The header issue was resolved in 1.15.8
.
Workaround
Set the VAULT_AUDIT_DISABLE_EVENTLOGGER
environment variable to true
to
disable the new underlying event framework and restart Vault:
$ export VAULT_AUDIT_DISABLE_EVENTLOGGER=true
On startup, Vault reverts to the audit behavior used in 1.14.x
.
Performance Standbys revert to Standby mode on unseal
Affected versions
- 1.14.12
- 1.15.8
- 1.16.2
Issue
If you previously set a value for retention_months
via the
sys/internal/counters/config
endpoint, upgrading to Vault Enterprise versions 1.14.12, 1.15.8, and 1.16.2
will cause Performance Standby
nodes to revert to Standby mode.
Adding nodes with Vault Enterprise versions 1.14.12, 1.15.8, or 1.16.2 to a
cluster with an older versioned leader will see any previously set
retention_months
value and attempt to write the new minimum value of 48
. The
storage write will result in a read-only error:
[ERROR] core: performance standby post-unseal setup failed: error="cannot write to readonly storage"

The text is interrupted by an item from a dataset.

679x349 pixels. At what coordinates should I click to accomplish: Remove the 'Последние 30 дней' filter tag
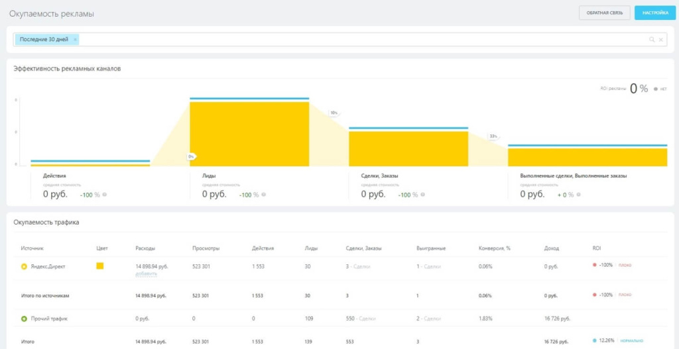click(x=75, y=40)
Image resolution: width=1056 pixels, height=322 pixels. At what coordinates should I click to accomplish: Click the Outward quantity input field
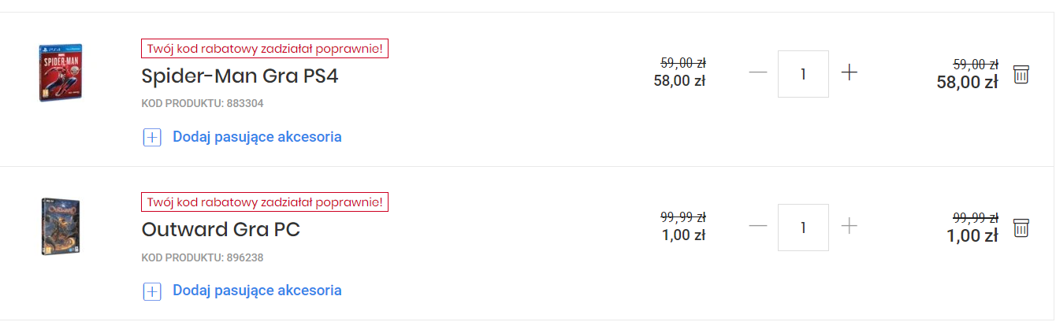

You can verify the status of your nodes by checking the /sys/health endpoint.
Deployments that rely on scaling across Performance Standbys will now forward all requests to the active node, increasing the utilization of the active node.
Post-upgrade cluster membership
During the last step of a full upgrade, the old leader steps down, causing one of the Standby nodes to become leader.A fix for the read-only storage error has been prioritized and escalated. The fix will be in releases 1.14.13, 1.15.9 and 1.16.3.
Important
If you have already upgraded to versions 1.14.12, 1.15.8, or 1.16.2, please refer to the workaround section for options.Workaround
Once the leader of the cluster has been updgraded to version 1.14.12, 1.15.8, or
1.16.2, the workaround is to update the retention_months
value on the active
node via the
sys/internal/counters/config
endpoint:
$ vault write sys/internal/counters/config retention_months=48
This storage entry will be written to all nodes in the cluster, allowing them to immediately unseal as Performance Standbys.
After the new retention_months
value is written to storage on the active node,
adding new nodes to the cluster will not cause the read-only error.